On the good days I write about courage.  I write about bravery, about being a hero, about enduring, about surviving.  I write about all sorts of things that do not tell my story.  This decision that I made, this commitment I have made in my own heart, this that I pray for every day of my life — “Please God, help me help someone else.”  This prayer, knowing there are millions upon millions of people suffering on this planet.  This prayer, knowing there are human beings all over this globe that suffer.  This prayer, knowing there are, worst of all, parents who have brought children into this world only to reject, abuse and hurt them.

I have hoped somehow that if I can be one of the people who can tell my story of 18 years of suffering child abuse in one coherent line that I can prove against all odds that this impossible task can be done.  I am one that knows that my mother’s story of trauma, neglect and abuse in her own childhood was too much of a story for her.  It broke her.  It broke her in so many pieces that nobody could ever count them all, let alone help her put them all back together again.  Her story was too big.

The broken woman that she was hurt me very badly.  I have never been able to say that she knew what she did to me.  Do parents who do more than the occasional WRONG act of violence on any level of any kind to a child know what they are doing?  Is what they are doing forgotten even as the act is being committed?   Neuroscience can say this can be true.

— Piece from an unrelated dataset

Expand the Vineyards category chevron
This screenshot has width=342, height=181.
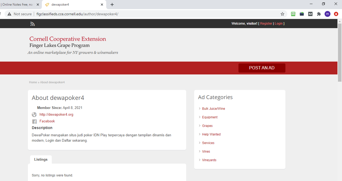[200, 160]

But if I am going to move forward now in my book writing into what I know is a new era in my development when I passed my 9th birthday I will not be able to count on, depend on or really even use any single piece of outside information from any source anywhere to help me.  Other than God.

And I am afraid.

Tonight, not being able to sleep, all the sleepless nights filled with tears of my childhood are roaring around outside my house.  Those nights scream in the silence I have forced upon them.  I don’t want to remember that, “Yes, Linda.  There were entire nights you were forced to stand in a corner.  All night.  All night long while the rest of the family was asleep in their beds.  All night you stood there alone in the darkness, terrified to move, terrified to sit down, aching in body from blow after blow after blow – too many to be counted — upon your small thin body.”

I don’t want to know my own story.  As I continue to write for the book I am progressing in age to encounter ‘the one who remembers to forget’.

Dare I bother her, tap her on the shoulder where she stands alone in a corner in the darkness to ask for her story?  Will she tell me, as my body memory is telling me tonight, how tired I was!  How tired past endurance I was standing there all night, and yet I did endure — but tonight that fact gives me no glory.  There is no applause at the end of such a night.  No fame, glory or fortune.

There is suffering, the kind that never goes away, never gets shared and if we are lucky, never appears in any memories with words.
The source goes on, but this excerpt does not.